Assigned task: Restate word for word the lines of the data below, from the first through the one that has "Task: Click the accent".

(Pixel coordinate grounding data)
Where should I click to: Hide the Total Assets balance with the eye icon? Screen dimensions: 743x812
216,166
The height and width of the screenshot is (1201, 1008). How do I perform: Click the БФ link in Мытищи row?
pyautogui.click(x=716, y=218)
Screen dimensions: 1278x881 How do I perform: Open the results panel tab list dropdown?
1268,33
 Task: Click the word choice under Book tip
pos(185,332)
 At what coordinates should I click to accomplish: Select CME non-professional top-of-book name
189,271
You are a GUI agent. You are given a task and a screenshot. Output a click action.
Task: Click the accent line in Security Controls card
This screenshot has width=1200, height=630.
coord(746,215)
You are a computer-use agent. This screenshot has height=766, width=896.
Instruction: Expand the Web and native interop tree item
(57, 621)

Response box:
Where should I click to: Hide the Total Assets balance with the eye icon? Screen dimensions: 743x812
216,166
The height and width of the screenshot is (1201, 1008). How do I perform: Click the БФ link in Мытищи row?
pyautogui.click(x=716, y=218)
Screen dimensions: 1278x881 How do I perform: Open the results panel tab list dropdown?
1268,33
 Task: Click the word choice under Book tip
pos(185,332)
 At what coordinates should I click to accomplish: Select CME non-professional top-of-book name
189,271
You are a GUI agent. You are given a task and a screenshot. Output a click action.
Task: Click the accent line in Security Controls card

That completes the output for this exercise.